Barson co-founded a band called The Invaders in 1976. The band later changed their name to Madness after the song by Prince Buster.

Music career 

Madness became a successful British band during the late 1970s to mid-1980s, having initial success as part of the Two-Tone movement. Barson was and is a prominent songwriter in the band, and effectively the musical director. He left in 1984 after the recording of their fifth studio album Keep Moving and appearing in the promotional music videos for the two singles from that album – "Michael Caine", and "One Better Day". Two years later, Madness disbanded, but Barson did join them for the recording of their final single, "(Waiting For) The Ghost Train."

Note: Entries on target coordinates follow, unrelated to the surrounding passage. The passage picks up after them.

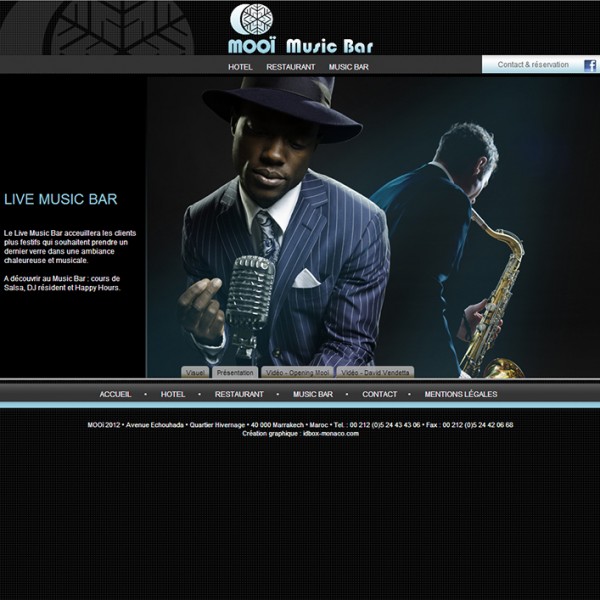Viewport: 600px width, 600px height.
Task: Go to ACCUEIL in bottom menu
Action: click(115, 394)
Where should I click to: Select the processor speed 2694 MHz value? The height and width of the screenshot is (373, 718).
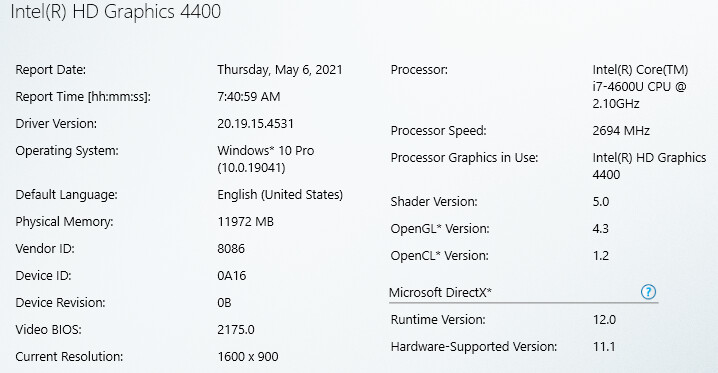coord(621,130)
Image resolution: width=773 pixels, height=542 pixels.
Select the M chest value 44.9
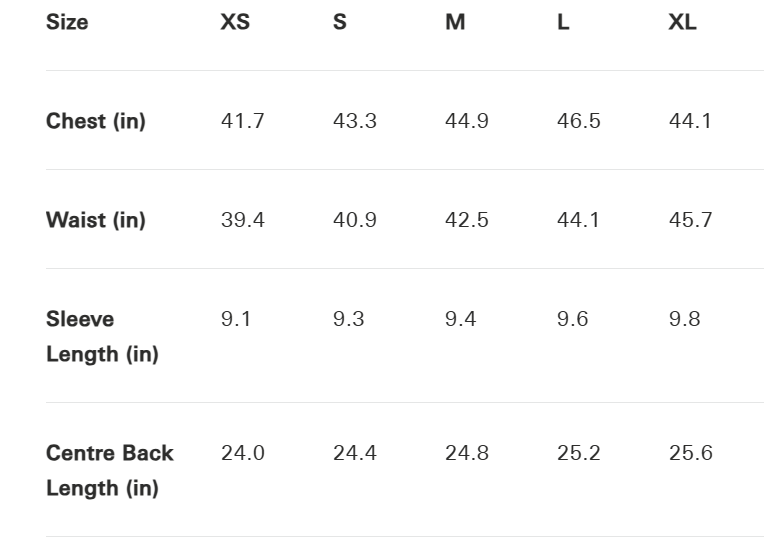click(466, 121)
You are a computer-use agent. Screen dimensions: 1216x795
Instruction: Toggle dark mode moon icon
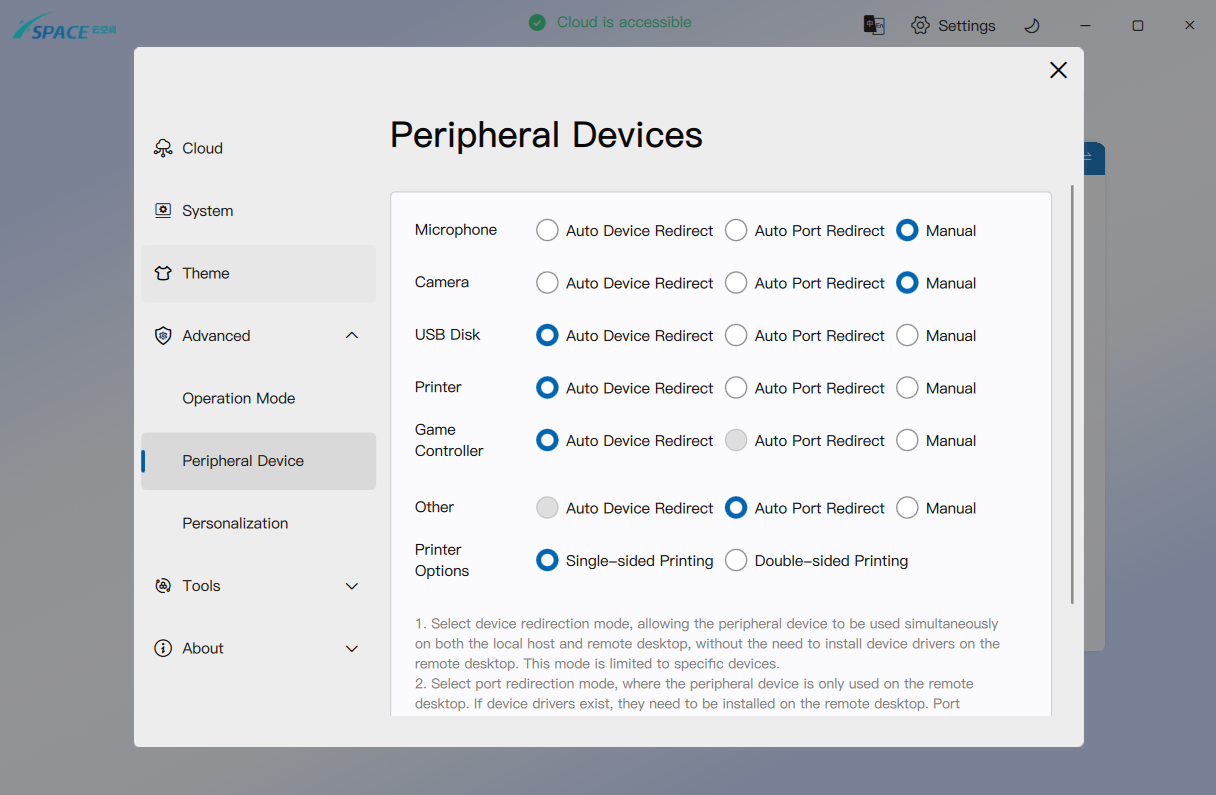click(1032, 25)
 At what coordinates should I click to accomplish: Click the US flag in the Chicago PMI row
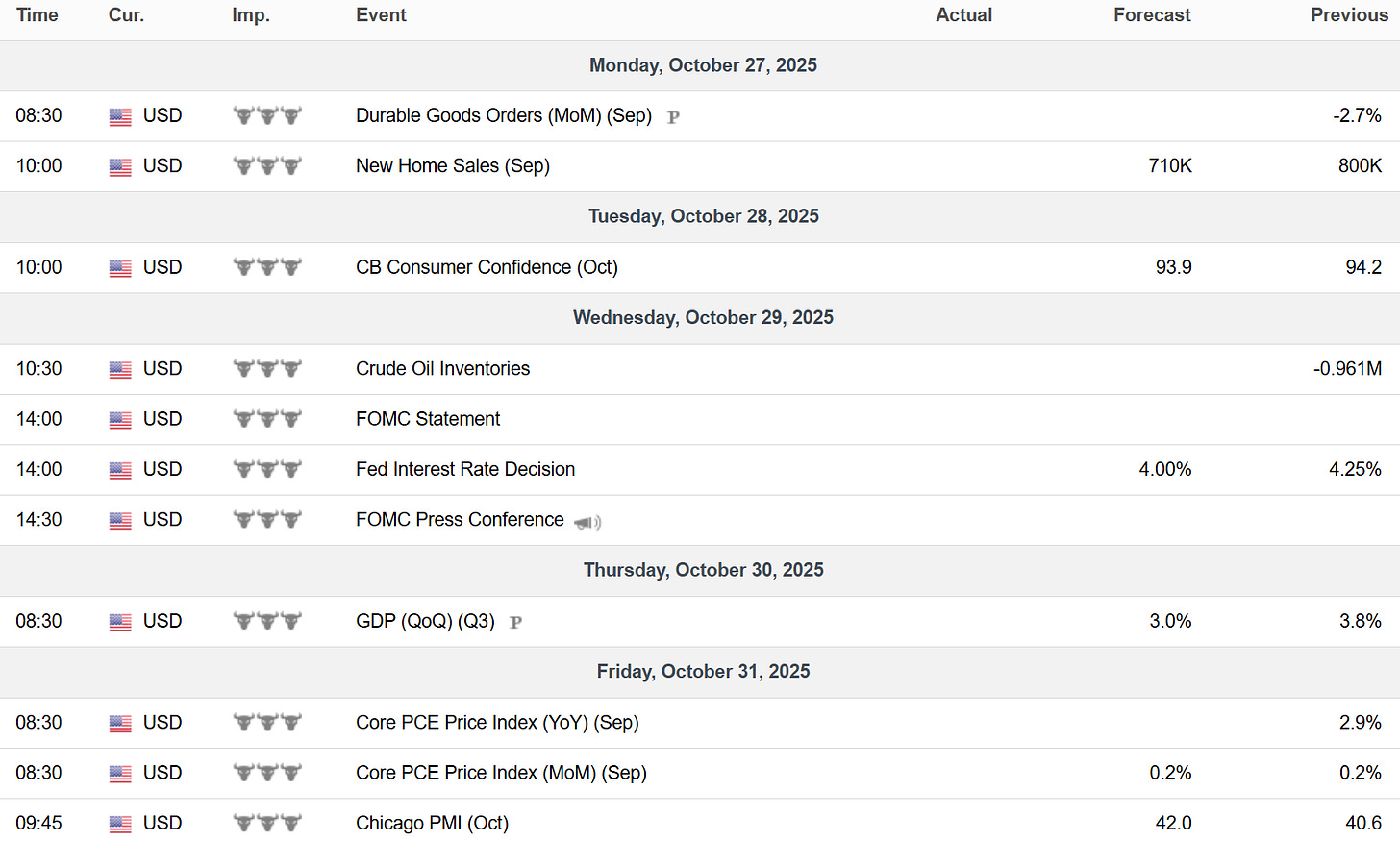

Madness reunited in their original line-up in 1992, and Barson still plays with them. In 1995, he co-wrote and produced a number of songs for Suggs' first solo album The Lone Ranger. When No Doubt were recording songs for their fifth studio album Rock Steady, Barson was asked to play piano on the London version of the song "Everything in Time". Barson obliged and the track was produced by Madness producers Clive Langer and Alan Winstanley. The track was not included on the album, but was released a year later in 2003 on the compilation album Everything in Time (B-sides, Rarities, Remixes).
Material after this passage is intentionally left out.